▶ [WORK TO DO] From the post on Cranelift stack maps below, reproduce the stretch from "Insert instructions to" through "inside the stack frame." word for word.

New Stack Maps for Wasmtime and Cranelift

Note: This post was originally published on the Bytecode Alliance blog.

As part of implementing the WebAssembly garbage collection proposal in Wasmtime, which is an ongoing process, we’ve overhauled the stack map infrastructure in Cranelift. This post will explain what stack maps are, why we needed to change them, and how the new stack maps work.

Wasmtime is a lightweight WebAssembly runtime that is fast, secure, and standards-compliant. Cranelift is its compiler backend, which aims to strike a balance between code quality and compile time, while maintaining exceptionally high standards for correctness. The garbage collection proposal for WebAssembly extends the WebAssembly language with runtime-managed references to structs and arrays.

Background: Garbage Collection, Safepoints, and Stack Maps

In the garbage collection (GC) literature, we call the program that allocates objects and adds or removes edges between them the mutator. It mutates the heap graph.

As the mutator runs, allocating objects and filling up the GC heap, the runtime must eventually perform a GC. But the runtime can’t collect garbage at any arbitrary moment: the mutator might be in the middle of manipulating some objects, keeping them in its stack frame or in registers, and effectively hiding them from the runtime. The runtime must know about all such objects, or else it might reclaim an object that it believes is garbage, but which the mutator is still using, leading to use-after-free bugs. This is where safepoints and stack maps come in.

A safepoint is a program point in the mutator (that is, an instruction in the compiled WebAssembly program) where it is safe for the runtime to collect garbage. When the mutator calls out to a runtime routine, for example, that call instruction would typically be a safepoint, under the assumption that the runtime might need to GC while running the routine.

The mutator’s compiler does two things to make a safepoint safe, in the presence of objects that the mutator is still actively working with:

Insert instructions to move the objects from (say) volatile registers that a call safepoint might clobber to well-known locations in the stack frame.
Emit stack map records that describe, for each safepoint in the mutator program, the locations where to find those still-in-active-use objects inside the stack frame.

While collecting garbage, the runtime can walk the mutator’s stack frames and, using those stack maps, identify all of the objects that the mutator is still manipulating. No more potential use-after-collected bugs!

But there is a final twist: if the GC is a moving collector, for example a generational or compacting collector, then an object may be relocated in memory during collection. If an object is moved, then all references to the object must also be updated to refer to the new location. Failure to update a reference leads to use-after-move bugs like accessing newly-allocated objects that happened to be placed in the original object’s old location. So, in the presence of a moving collector, the runtime must additionally update the mutator’s stack frame, redirecting each reference noted in the stack map so that it now points to its object’s new memory location. The compiler must, in turn, insert reloads of each GC-managed reference from its stack map location that it was spilled to — that is, from the location where the runtime potentially overwrote the old reference with a new, redirected reference — and back into a register so that the mutator may continue to manipulate the object.

▶ [COLLECTED MATERIAL]
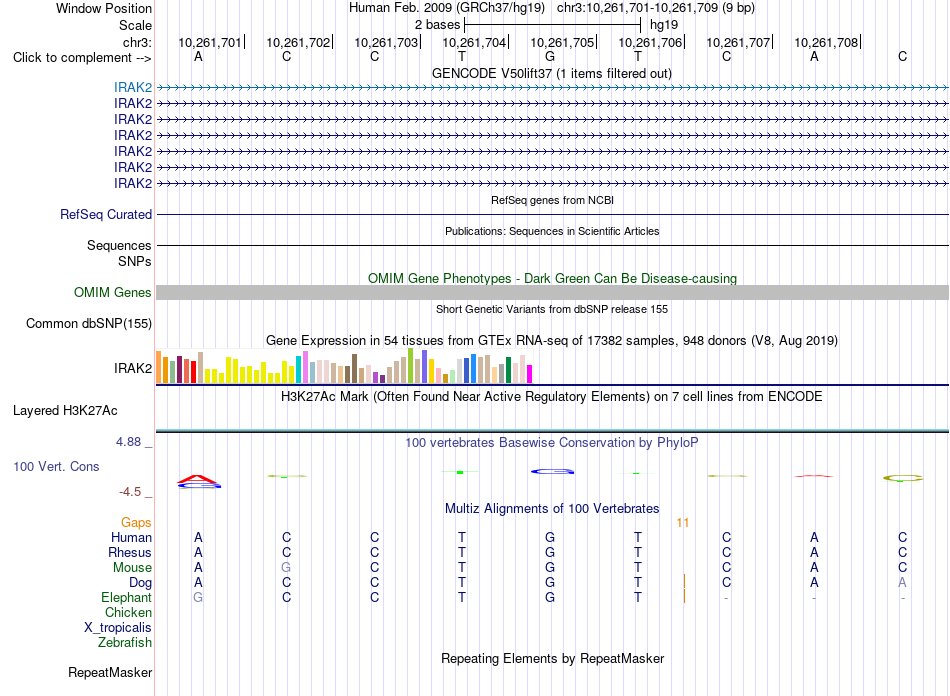
Task: Click the Elephant species label
Action: (126, 597)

▶ [OUTPUT]
Insert instructions to move the objects from (say) volatile registers that a call safepoint might clobber to well-known locations in the stack frame.
Emit stack map records that describe, for each safepoint in the mutator program, the locations where to find those still-in-active-use objects inside the stack frame.